いつも感情を読む事が難しい司だが、今日は珍しく心の内言葉にしてくれる。

「今日、気付いたのだが…
君は多くの男共を魅了するらしい…通り過ぎる誰もが君を見つめていた。
俺はその度気が気じゃなくて…牽制したくなる気持ちを抑えるのが大変だった。」

「えっ…⁉︎」
思いもよらない事を言われて、莉子は首を傾げて考える。

多くの女子を惹きつけていたのは目の前にいるこの人だ。
背も高く見目も良いから、どこにいても目立っていた。私なんかが隣にいる事が恥ずかしく、麻里子様がいなかったら逃げ出していたに違いない…。

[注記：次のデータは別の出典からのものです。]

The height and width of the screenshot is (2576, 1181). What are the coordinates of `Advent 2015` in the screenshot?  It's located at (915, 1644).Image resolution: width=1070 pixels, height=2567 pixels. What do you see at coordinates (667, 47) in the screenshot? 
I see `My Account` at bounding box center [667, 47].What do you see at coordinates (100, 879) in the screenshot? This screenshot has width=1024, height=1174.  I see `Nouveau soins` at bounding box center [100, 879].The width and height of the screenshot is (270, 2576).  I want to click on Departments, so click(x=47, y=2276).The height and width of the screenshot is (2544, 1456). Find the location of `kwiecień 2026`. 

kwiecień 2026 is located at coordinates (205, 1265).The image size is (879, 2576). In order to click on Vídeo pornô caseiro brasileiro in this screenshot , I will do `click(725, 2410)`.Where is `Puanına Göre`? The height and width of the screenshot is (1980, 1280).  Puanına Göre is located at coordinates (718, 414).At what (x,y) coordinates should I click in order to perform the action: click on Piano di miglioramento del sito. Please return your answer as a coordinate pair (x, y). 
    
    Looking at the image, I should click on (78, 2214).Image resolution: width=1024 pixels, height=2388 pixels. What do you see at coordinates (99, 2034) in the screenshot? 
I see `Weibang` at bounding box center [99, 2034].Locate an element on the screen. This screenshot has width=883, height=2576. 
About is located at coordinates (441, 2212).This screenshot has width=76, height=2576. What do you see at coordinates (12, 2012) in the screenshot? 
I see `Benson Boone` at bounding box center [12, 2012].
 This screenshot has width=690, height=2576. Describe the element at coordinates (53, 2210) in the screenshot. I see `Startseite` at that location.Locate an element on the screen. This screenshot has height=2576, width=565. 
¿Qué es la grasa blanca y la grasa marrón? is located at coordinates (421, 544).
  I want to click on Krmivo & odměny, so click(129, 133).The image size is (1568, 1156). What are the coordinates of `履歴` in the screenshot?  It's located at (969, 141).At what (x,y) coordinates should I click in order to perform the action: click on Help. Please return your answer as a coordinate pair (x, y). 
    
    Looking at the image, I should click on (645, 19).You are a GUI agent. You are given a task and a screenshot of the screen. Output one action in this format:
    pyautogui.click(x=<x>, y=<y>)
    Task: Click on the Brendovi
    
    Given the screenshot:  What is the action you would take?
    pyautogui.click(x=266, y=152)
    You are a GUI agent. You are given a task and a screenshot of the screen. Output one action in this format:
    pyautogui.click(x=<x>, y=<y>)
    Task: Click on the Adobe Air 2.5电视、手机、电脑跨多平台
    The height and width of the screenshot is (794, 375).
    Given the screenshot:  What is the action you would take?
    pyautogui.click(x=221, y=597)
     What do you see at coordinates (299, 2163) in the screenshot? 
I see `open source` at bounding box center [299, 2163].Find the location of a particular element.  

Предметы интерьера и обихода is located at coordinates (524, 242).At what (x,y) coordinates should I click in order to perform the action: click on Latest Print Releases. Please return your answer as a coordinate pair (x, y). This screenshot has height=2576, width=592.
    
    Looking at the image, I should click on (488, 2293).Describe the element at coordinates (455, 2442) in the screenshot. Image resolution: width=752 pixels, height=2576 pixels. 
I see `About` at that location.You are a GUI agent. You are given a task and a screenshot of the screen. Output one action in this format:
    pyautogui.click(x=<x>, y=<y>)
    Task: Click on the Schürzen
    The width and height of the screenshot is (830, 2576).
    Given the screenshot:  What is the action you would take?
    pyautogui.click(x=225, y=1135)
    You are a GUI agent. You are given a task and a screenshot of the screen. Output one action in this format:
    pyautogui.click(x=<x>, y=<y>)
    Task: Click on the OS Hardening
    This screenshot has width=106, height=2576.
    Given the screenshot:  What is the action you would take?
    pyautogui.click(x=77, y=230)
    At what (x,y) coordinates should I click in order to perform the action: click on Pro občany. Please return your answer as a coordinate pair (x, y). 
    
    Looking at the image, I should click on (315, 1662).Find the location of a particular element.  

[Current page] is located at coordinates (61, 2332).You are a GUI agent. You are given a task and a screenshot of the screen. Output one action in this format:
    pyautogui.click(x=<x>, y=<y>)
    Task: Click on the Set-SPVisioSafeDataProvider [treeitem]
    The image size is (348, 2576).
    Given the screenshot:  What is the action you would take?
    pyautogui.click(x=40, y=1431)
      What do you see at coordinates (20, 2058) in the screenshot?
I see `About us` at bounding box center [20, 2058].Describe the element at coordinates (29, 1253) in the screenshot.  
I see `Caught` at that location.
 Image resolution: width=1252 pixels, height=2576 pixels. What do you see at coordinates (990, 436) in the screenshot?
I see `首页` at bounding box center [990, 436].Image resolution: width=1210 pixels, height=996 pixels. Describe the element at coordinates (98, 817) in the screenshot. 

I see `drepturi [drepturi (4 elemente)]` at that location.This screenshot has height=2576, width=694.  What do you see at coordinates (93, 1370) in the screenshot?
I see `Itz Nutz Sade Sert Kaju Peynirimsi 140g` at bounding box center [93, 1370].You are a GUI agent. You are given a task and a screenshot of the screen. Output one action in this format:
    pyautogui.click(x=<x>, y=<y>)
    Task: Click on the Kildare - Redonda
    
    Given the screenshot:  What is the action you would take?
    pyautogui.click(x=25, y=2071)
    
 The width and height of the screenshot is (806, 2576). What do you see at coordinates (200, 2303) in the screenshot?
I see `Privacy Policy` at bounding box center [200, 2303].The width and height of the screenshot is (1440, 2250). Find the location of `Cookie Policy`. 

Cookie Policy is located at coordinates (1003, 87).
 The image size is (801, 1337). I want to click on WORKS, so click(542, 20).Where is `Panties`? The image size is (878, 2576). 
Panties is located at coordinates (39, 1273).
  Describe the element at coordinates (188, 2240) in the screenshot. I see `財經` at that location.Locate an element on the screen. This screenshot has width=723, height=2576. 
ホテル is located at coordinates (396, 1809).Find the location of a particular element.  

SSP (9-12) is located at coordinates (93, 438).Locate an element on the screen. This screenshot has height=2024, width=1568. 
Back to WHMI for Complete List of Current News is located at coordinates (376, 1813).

司は内ポケットから一つの小さな箱を取り出して、器用に片手で開けて中の物を取る。

それを莉子は、何かの手品を見ている気分で見つめていたが、繋がれた手を軽く引き寄せられて瞬きをする。

司は莉子の小さな右手を見つめ、薬指をそっと撫ぜたかと思うと、そこにスーッと何かを通す。

莉子は分からず、これは何だろとボーっと見つめる。

「これは、婚約指輪という物だ。
今、貴族の間で流行っているらしい事を麻里子に聞いた。
莉子は俺の婚約者だと世間の男共に牽制する意図がある。」
そう言って、莉子の手の甲に口付けをする。

莉子は驚き目を見開き瞬かせて、口をぽかんと開けて司を見てくる。

そんな莉子が可愛くて、司はどうしようもない衝動に駆られ、莉子の頭を引き寄せその愛らしい唇に口付けを落とす。